=== YOUR ASSIGNMENT ===
An exact copy of all the records is the expected answer.

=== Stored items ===
[Start of Attachment]

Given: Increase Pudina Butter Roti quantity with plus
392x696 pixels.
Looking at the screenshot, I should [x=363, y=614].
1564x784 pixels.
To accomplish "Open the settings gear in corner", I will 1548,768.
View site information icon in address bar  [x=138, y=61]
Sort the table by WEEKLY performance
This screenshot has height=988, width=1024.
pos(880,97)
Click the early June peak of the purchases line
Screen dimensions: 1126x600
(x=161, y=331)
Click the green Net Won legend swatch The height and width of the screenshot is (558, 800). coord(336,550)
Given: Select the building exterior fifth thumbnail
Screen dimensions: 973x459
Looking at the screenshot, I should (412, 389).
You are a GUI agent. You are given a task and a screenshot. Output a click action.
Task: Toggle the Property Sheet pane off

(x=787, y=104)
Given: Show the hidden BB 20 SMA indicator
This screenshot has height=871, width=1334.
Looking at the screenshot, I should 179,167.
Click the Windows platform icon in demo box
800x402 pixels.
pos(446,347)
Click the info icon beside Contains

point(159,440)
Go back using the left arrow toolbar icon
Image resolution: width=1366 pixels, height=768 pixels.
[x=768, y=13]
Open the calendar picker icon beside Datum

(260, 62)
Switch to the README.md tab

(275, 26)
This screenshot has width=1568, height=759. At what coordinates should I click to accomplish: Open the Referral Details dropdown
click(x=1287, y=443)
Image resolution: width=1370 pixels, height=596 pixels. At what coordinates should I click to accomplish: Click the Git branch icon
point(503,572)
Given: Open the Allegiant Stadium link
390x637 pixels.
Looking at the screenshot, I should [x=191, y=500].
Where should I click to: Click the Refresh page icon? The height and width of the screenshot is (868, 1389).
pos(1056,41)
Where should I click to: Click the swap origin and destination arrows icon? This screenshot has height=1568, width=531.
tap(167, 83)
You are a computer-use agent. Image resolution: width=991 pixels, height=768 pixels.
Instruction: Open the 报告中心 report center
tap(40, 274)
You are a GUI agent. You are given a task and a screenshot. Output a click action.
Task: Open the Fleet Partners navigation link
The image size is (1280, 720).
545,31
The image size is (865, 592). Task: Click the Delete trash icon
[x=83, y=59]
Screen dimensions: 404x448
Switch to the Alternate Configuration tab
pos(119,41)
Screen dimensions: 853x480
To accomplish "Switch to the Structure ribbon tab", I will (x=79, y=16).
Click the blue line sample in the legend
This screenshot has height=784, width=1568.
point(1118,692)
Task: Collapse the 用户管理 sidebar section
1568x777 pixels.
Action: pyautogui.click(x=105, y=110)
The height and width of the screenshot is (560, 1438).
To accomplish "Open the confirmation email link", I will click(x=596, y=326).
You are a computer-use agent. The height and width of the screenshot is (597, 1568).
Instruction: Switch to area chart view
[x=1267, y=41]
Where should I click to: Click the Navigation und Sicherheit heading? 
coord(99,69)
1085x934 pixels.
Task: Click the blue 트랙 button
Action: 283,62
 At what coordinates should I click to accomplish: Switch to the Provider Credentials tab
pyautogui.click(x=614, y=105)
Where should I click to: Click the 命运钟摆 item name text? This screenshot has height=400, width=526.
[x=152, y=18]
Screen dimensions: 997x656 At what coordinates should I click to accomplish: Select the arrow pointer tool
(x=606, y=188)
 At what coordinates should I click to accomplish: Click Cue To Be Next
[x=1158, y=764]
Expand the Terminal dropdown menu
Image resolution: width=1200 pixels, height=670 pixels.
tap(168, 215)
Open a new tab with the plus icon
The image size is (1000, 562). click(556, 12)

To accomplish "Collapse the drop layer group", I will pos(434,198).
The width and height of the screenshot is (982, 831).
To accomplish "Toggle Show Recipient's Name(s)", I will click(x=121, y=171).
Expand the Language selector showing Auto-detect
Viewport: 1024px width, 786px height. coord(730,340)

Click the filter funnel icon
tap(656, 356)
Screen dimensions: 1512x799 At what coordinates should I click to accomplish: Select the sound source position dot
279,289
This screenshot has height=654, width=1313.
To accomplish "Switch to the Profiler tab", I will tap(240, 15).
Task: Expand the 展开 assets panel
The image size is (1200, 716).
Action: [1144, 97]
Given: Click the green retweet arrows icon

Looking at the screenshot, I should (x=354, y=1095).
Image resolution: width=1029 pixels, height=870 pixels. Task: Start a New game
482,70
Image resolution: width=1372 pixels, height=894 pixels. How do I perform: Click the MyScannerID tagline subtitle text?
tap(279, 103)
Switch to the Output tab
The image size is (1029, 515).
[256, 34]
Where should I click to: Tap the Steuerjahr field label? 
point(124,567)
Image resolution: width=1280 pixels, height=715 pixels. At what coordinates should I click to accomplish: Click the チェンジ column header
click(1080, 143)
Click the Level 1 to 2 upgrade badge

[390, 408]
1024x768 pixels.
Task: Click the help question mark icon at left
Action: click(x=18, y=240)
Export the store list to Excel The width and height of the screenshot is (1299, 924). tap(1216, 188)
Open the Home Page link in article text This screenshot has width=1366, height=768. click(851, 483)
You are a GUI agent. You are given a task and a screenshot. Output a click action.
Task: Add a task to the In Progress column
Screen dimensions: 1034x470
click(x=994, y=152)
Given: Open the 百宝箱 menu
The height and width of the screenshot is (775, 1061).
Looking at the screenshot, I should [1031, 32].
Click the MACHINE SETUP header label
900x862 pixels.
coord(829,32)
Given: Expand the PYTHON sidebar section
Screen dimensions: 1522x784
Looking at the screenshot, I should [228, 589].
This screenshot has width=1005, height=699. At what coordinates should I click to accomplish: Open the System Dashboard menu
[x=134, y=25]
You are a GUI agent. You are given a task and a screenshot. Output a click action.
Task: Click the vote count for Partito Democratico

[End of Attachment]

=== RESULT FOR THIS TASK ===
Given: Increase Pudina Butter Roti quantity with plus
392x696 pixels.
Looking at the screenshot, I should [x=363, y=614].
1564x784 pixels.
To accomplish "Open the settings gear in corner", I will 1548,768.
View site information icon in address bar  [x=138, y=61]
Sort the table by WEEKLY performance
This screenshot has height=988, width=1024.
pos(880,97)
Click the early June peak of the purchases line
Screen dimensions: 1126x600
(x=161, y=331)
Click the green Net Won legend swatch The height and width of the screenshot is (558, 800). coord(336,550)
Given: Select the building exterior fifth thumbnail
Screen dimensions: 973x459
Looking at the screenshot, I should (412, 389).
You are a GUI agent. You are given a task and a screenshot. Output a click action.
Task: Toggle the Property Sheet pane off

(x=787, y=104)
Given: Show the hidden BB 20 SMA indicator
This screenshot has height=871, width=1334.
Looking at the screenshot, I should 179,167.
Click the Windows platform icon in demo box
800x402 pixels.
pos(446,347)
Click the info icon beside Contains

point(159,440)
Go back using the left arrow toolbar icon
Image resolution: width=1366 pixels, height=768 pixels.
[x=768, y=13]
Open the calendar picker icon beside Datum

(260, 62)
Switch to the README.md tab

(275, 26)
This screenshot has width=1568, height=759. At what coordinates should I click to accomplish: Open the Referral Details dropdown
click(x=1287, y=443)
Image resolution: width=1370 pixels, height=596 pixels. At what coordinates should I click to accomplish: Click the Git branch icon
point(503,572)
Given: Open the Allegiant Stadium link
390x637 pixels.
Looking at the screenshot, I should [x=191, y=500].
Where should I click to: Click the Refresh page icon? The height and width of the screenshot is (868, 1389).
pos(1056,41)
Where should I click to: Click the swap origin and destination arrows icon? This screenshot has height=1568, width=531.
tap(167, 83)
You are a computer-use agent. Image resolution: width=991 pixels, height=768 pixels.
Instruction: Open the 报告中心 report center
tap(40, 274)
You are a GUI agent. You are given a task and a screenshot. Output a click action.
Task: Open the Fleet Partners navigation link
The image size is (1280, 720).
545,31
The image size is (865, 592). Task: Click the Delete trash icon
[x=83, y=59]
Screen dimensions: 404x448
Switch to the Alternate Configuration tab
pos(119,41)
Screen dimensions: 853x480
To accomplish "Switch to the Structure ribbon tab", I will (x=79, y=16).
Click the blue line sample in the legend
This screenshot has height=784, width=1568.
point(1118,692)
Task: Collapse the 用户管理 sidebar section
1568x777 pixels.
Action: pyautogui.click(x=105, y=110)
The height and width of the screenshot is (560, 1438).
To accomplish "Open the confirmation email link", I will click(x=596, y=326).
You are a computer-use agent. The height and width of the screenshot is (597, 1568).
Instruction: Switch to area chart view
[x=1267, y=41]
Where should I click to: Click the Navigation und Sicherheit heading? 
coord(99,69)
1085x934 pixels.
Task: Click the blue 트랙 button
Action: 283,62
 At what coordinates should I click to accomplish: Switch to the Provider Credentials tab
pyautogui.click(x=614, y=105)
Where should I click to: Click the 命运钟摆 item name text? This screenshot has height=400, width=526.
[x=152, y=18]
Screen dimensions: 997x656 At what coordinates should I click to accomplish: Select the arrow pointer tool
(x=606, y=188)
 At what coordinates should I click to accomplish: Click Cue To Be Next
[x=1158, y=764]
Expand the Terminal dropdown menu
Image resolution: width=1200 pixels, height=670 pixels.
tap(168, 215)
Open a new tab with the plus icon
The image size is (1000, 562). click(556, 12)

To accomplish "Collapse the drop layer group", I will pos(434,198).
The width and height of the screenshot is (982, 831).
To accomplish "Toggle Show Recipient's Name(s)", I will click(x=121, y=171).
Expand the Language selector showing Auto-detect
Viewport: 1024px width, 786px height. coord(730,340)

Click the filter funnel icon
tap(656, 356)
Screen dimensions: 1512x799 At what coordinates should I click to accomplish: Select the sound source position dot
279,289
This screenshot has height=654, width=1313.
To accomplish "Switch to the Profiler tab", I will tap(240, 15).
Task: Expand the 展开 assets panel
The image size is (1200, 716).
Action: [1144, 97]
Given: Click the green retweet arrows icon

Looking at the screenshot, I should (x=354, y=1095).
Image resolution: width=1029 pixels, height=870 pixels. Task: Start a New game
482,70
Image resolution: width=1372 pixels, height=894 pixels. How do I perform: Click the MyScannerID tagline subtitle text?
tap(279, 103)
Switch to the Output tab
The image size is (1029, 515).
[256, 34]
Where should I click to: Tap the Steuerjahr field label? 
point(124,567)
Image resolution: width=1280 pixels, height=715 pixels. At what coordinates should I click to accomplish: Click the チェンジ column header
click(1080, 143)
Click the Level 1 to 2 upgrade badge

[390, 408]
1024x768 pixels.
Task: Click the help question mark icon at left
Action: click(x=18, y=240)
Export the store list to Excel The width and height of the screenshot is (1299, 924). tap(1216, 188)
Open the Home Page link in article text This screenshot has width=1366, height=768. click(851, 483)
You are a GUI agent. You are given a task and a screenshot. Output a click action.
Task: Add a task to the In Progress column
Screen dimensions: 1034x470
click(x=994, y=152)
Given: Open the 百宝箱 menu
The height and width of the screenshot is (775, 1061).
Looking at the screenshot, I should [1031, 32].
Click the MACHINE SETUP header label
900x862 pixels.
coord(829,32)
Given: Expand the PYTHON sidebar section
Screen dimensions: 1522x784
Looking at the screenshot, I should [228, 589].
This screenshot has width=1005, height=699. At what coordinates should I click to accomplish: Open the System Dashboard menu
[x=134, y=25]
You are a GUI agent. You are given a task and a screenshot. Output a click action.
Task: Click the vote count for Partito Democratico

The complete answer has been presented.